▶ [WHAT YOU ARE ASKED TO DO]:
An identical copy of all the records is what the answer must contain.

▶ [AVAILABLE RECORDS]:
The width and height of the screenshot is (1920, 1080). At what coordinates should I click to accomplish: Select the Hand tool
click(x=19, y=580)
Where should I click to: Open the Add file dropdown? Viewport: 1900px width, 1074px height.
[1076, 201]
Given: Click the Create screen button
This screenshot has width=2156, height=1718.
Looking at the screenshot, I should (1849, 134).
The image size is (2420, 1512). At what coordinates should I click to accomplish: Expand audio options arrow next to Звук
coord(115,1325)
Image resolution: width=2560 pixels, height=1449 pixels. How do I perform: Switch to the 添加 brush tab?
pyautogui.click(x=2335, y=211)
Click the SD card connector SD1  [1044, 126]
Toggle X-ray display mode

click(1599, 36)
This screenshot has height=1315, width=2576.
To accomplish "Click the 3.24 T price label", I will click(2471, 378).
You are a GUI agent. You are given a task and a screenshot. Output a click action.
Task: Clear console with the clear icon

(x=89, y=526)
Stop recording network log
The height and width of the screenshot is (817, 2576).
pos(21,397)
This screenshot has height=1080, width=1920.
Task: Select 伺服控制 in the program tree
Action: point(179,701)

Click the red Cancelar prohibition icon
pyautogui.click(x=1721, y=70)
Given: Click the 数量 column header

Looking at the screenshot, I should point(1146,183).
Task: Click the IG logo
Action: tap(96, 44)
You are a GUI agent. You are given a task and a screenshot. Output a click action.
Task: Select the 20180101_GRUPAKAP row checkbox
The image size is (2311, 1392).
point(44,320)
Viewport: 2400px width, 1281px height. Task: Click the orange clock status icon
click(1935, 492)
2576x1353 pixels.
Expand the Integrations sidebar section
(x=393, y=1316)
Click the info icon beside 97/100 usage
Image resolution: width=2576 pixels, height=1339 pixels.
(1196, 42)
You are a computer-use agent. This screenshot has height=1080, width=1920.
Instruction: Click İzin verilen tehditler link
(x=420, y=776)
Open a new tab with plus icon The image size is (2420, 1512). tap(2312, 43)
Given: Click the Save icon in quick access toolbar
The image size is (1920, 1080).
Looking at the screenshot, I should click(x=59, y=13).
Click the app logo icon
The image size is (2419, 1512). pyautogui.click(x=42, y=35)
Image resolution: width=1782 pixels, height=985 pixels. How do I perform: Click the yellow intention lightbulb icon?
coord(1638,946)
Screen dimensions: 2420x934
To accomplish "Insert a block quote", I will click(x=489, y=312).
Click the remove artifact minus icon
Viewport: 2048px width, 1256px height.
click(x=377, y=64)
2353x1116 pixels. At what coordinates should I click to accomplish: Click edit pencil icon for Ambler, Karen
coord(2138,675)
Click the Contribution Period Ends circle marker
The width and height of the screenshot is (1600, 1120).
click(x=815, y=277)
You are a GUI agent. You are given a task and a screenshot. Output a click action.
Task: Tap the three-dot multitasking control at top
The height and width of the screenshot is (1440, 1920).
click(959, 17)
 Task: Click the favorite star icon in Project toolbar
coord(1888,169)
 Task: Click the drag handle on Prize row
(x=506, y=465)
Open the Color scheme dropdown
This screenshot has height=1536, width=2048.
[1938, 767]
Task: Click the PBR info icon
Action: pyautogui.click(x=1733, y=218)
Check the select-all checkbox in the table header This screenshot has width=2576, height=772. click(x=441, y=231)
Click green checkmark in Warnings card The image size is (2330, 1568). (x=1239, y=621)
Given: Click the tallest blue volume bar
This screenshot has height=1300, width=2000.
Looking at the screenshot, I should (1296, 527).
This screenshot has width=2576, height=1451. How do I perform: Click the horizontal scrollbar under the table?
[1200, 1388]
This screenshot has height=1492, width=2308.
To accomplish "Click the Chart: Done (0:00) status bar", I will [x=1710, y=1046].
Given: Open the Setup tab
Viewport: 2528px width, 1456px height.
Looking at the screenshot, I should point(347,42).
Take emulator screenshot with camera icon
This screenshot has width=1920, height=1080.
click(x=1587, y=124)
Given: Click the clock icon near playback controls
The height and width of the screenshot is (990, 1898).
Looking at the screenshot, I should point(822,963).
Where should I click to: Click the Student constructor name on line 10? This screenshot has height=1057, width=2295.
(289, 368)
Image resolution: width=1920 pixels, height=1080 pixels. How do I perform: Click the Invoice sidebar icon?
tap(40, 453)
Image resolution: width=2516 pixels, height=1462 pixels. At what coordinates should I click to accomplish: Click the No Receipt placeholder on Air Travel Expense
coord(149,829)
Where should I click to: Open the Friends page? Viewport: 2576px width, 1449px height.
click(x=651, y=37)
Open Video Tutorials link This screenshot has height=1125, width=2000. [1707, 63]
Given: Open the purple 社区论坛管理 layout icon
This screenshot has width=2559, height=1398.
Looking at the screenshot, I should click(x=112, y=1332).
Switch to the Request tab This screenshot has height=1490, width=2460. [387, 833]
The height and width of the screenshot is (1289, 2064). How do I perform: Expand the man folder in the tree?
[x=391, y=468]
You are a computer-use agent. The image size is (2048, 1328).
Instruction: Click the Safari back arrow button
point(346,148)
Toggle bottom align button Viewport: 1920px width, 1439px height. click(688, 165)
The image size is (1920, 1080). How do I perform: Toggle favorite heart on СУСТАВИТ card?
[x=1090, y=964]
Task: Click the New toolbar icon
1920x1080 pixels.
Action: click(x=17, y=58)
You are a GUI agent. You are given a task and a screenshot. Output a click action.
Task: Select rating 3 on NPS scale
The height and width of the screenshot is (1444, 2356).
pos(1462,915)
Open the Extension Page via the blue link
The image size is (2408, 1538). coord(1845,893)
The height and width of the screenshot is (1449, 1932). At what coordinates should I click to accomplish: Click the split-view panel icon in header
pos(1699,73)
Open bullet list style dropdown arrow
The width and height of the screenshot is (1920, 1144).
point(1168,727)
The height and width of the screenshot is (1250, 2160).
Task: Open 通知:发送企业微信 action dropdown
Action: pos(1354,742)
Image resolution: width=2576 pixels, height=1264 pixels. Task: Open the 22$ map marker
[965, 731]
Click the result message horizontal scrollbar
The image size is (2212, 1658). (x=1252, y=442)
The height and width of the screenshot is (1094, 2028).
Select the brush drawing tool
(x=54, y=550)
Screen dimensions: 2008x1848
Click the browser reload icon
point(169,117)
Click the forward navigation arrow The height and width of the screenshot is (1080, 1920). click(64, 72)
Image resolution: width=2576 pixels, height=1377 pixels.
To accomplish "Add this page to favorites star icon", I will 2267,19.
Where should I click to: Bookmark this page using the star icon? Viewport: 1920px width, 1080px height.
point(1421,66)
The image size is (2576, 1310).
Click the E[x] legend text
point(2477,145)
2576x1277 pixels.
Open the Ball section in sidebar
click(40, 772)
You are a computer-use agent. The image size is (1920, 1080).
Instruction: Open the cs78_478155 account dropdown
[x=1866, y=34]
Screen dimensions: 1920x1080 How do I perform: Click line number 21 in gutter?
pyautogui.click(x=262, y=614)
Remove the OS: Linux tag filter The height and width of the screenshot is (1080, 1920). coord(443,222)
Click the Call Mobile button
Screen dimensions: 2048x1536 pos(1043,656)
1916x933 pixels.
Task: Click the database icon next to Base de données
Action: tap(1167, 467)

▶ [RESPONSE TO THE TASK]:
The width and height of the screenshot is (1920, 1080). At what coordinates should I click to accomplish: Select the Hand tool
click(x=19, y=580)
Where should I click to: Open the Add file dropdown? Viewport: 1900px width, 1074px height.
[1076, 201]
Given: Click the Create screen button
This screenshot has width=2156, height=1718.
Looking at the screenshot, I should (1849, 134).
The image size is (2420, 1512). At what coordinates should I click to accomplish: Expand audio options arrow next to Звук
coord(115,1325)
Image resolution: width=2560 pixels, height=1449 pixels. How do I perform: Switch to the 添加 brush tab?
pyautogui.click(x=2335, y=211)
Click the SD card connector SD1  [1044, 126]
Toggle X-ray display mode

click(1599, 36)
This screenshot has height=1315, width=2576.
To accomplish "Click the 3.24 T price label", I will click(2471, 378).
You are a GUI agent. You are given a task and a screenshot. Output a click action.
Task: Clear console with the clear icon

(x=89, y=526)
Stop recording network log
The height and width of the screenshot is (817, 2576).
pos(21,397)
This screenshot has height=1080, width=1920.
Task: Select 伺服控制 in the program tree
Action: point(179,701)

Click the red Cancelar prohibition icon
pyautogui.click(x=1721, y=70)
Given: Click the 数量 column header

Looking at the screenshot, I should point(1146,183).
Task: Click the IG logo
Action: tap(96, 44)
You are a GUI agent. You are given a task and a screenshot. Output a click action.
Task: Select the 20180101_GRUPAKAP row checkbox
The image size is (2311, 1392).
point(44,320)
Viewport: 2400px width, 1281px height. Task: Click the orange clock status icon
click(1935, 492)
2576x1353 pixels.
Expand the Integrations sidebar section
(x=393, y=1316)
Click the info icon beside 97/100 usage
Image resolution: width=2576 pixels, height=1339 pixels.
(1196, 42)
You are a computer-use agent. This screenshot has height=1080, width=1920.
Instruction: Click İzin verilen tehditler link
(x=420, y=776)
Open a new tab with plus icon The image size is (2420, 1512). tap(2312, 43)
Given: Click the Save icon in quick access toolbar
The image size is (1920, 1080).
Looking at the screenshot, I should click(x=59, y=13).
Click the app logo icon
The image size is (2419, 1512). pyautogui.click(x=42, y=35)
Image resolution: width=1782 pixels, height=985 pixels. How do I perform: Click the yellow intention lightbulb icon?
coord(1638,946)
Screen dimensions: 2420x934
To accomplish "Insert a block quote", I will click(x=489, y=312).
Click the remove artifact minus icon
Viewport: 2048px width, 1256px height.
click(x=377, y=64)
2353x1116 pixels. At what coordinates should I click to accomplish: Click edit pencil icon for Ambler, Karen
coord(2138,675)
Click the Contribution Period Ends circle marker
The width and height of the screenshot is (1600, 1120).
click(x=815, y=277)
You are a GUI agent. You are given a task and a screenshot. Output a click action.
Task: Tap the three-dot multitasking control at top
The height and width of the screenshot is (1440, 1920).
click(959, 17)
 Task: Click the favorite star icon in Project toolbar
coord(1888,169)
 Task: Click the drag handle on Prize row
(x=506, y=465)
Open the Color scheme dropdown
This screenshot has height=1536, width=2048.
[1938, 767]
Task: Click the PBR info icon
Action: pyautogui.click(x=1733, y=218)
Check the select-all checkbox in the table header This screenshot has width=2576, height=772. click(x=441, y=231)
Click green checkmark in Warnings card The image size is (2330, 1568). (x=1239, y=621)
Given: Click the tallest blue volume bar
This screenshot has height=1300, width=2000.
Looking at the screenshot, I should (1296, 527).
This screenshot has width=2576, height=1451. How do I perform: Click the horizontal scrollbar under the table?
[1200, 1388]
This screenshot has height=1492, width=2308.
To accomplish "Click the Chart: Done (0:00) status bar", I will [x=1710, y=1046].
Given: Open the Setup tab
Viewport: 2528px width, 1456px height.
Looking at the screenshot, I should point(347,42).
Take emulator screenshot with camera icon
This screenshot has width=1920, height=1080.
click(x=1587, y=124)
Given: Click the clock icon near playback controls
The height and width of the screenshot is (990, 1898).
Looking at the screenshot, I should point(822,963).
Where should I click to: Click the Student constructor name on line 10? This screenshot has height=1057, width=2295.
(289, 368)
Image resolution: width=1920 pixels, height=1080 pixels. How do I perform: Click the Invoice sidebar icon?
tap(40, 453)
Image resolution: width=2516 pixels, height=1462 pixels. At what coordinates should I click to accomplish: Click the No Receipt placeholder on Air Travel Expense
coord(149,829)
Where should I click to: Open the Friends page? Viewport: 2576px width, 1449px height.
click(x=651, y=37)
Open Video Tutorials link This screenshot has height=1125, width=2000. [1707, 63]
Given: Open the purple 社区论坛管理 layout icon
This screenshot has width=2559, height=1398.
Looking at the screenshot, I should click(x=112, y=1332).
Switch to the Request tab This screenshot has height=1490, width=2460. [387, 833]
The height and width of the screenshot is (1289, 2064). How do I perform: Expand the man folder in the tree?
[x=391, y=468]
You are a computer-use agent. The image size is (2048, 1328).
Instruction: Click the Safari back arrow button
point(346,148)
Toggle bottom align button Viewport: 1920px width, 1439px height. click(688, 165)
The image size is (1920, 1080). How do I perform: Toggle favorite heart on СУСТАВИТ card?
[x=1090, y=964]
Task: Click the New toolbar icon
1920x1080 pixels.
Action: click(x=17, y=58)
You are a GUI agent. You are given a task and a screenshot. Output a click action.
Task: Select rating 3 on NPS scale
The height and width of the screenshot is (1444, 2356).
pos(1462,915)
Open the Extension Page via the blue link
The image size is (2408, 1538). coord(1845,893)
The height and width of the screenshot is (1449, 1932). At what coordinates should I click to accomplish: Click the split-view panel icon in header
pos(1699,73)
Open bullet list style dropdown arrow
The width and height of the screenshot is (1920, 1144).
point(1168,727)
The height and width of the screenshot is (1250, 2160).
Task: Open 通知:发送企业微信 action dropdown
Action: pos(1354,742)
Image resolution: width=2576 pixels, height=1264 pixels. Task: Open the 22$ map marker
[965, 731]
Click the result message horizontal scrollbar
The image size is (2212, 1658). (x=1252, y=442)
The height and width of the screenshot is (1094, 2028).
Select the brush drawing tool
(x=54, y=550)
Screen dimensions: 2008x1848
Click the browser reload icon
point(169,117)
Click the forward navigation arrow The height and width of the screenshot is (1080, 1920). click(64, 72)
Image resolution: width=2576 pixels, height=1377 pixels.
To accomplish "Add this page to favorites star icon", I will 2267,19.
Where should I click to: Bookmark this page using the star icon? Viewport: 1920px width, 1080px height.
point(1421,66)
The image size is (2576, 1310).
Click the E[x] legend text
point(2477,145)
2576x1277 pixels.
Open the Ball section in sidebar
click(40, 772)
You are a computer-use agent. The image size is (1920, 1080).
Instruction: Open the cs78_478155 account dropdown
[x=1866, y=34]
Screen dimensions: 1920x1080 How do I perform: Click line number 21 in gutter?
pyautogui.click(x=262, y=614)
Remove the OS: Linux tag filter The height and width of the screenshot is (1080, 1920). coord(443,222)
Click the Call Mobile button
Screen dimensions: 2048x1536 pos(1043,656)
1916x933 pixels.
Task: Click the database icon next to Base de données
Action: tap(1167, 467)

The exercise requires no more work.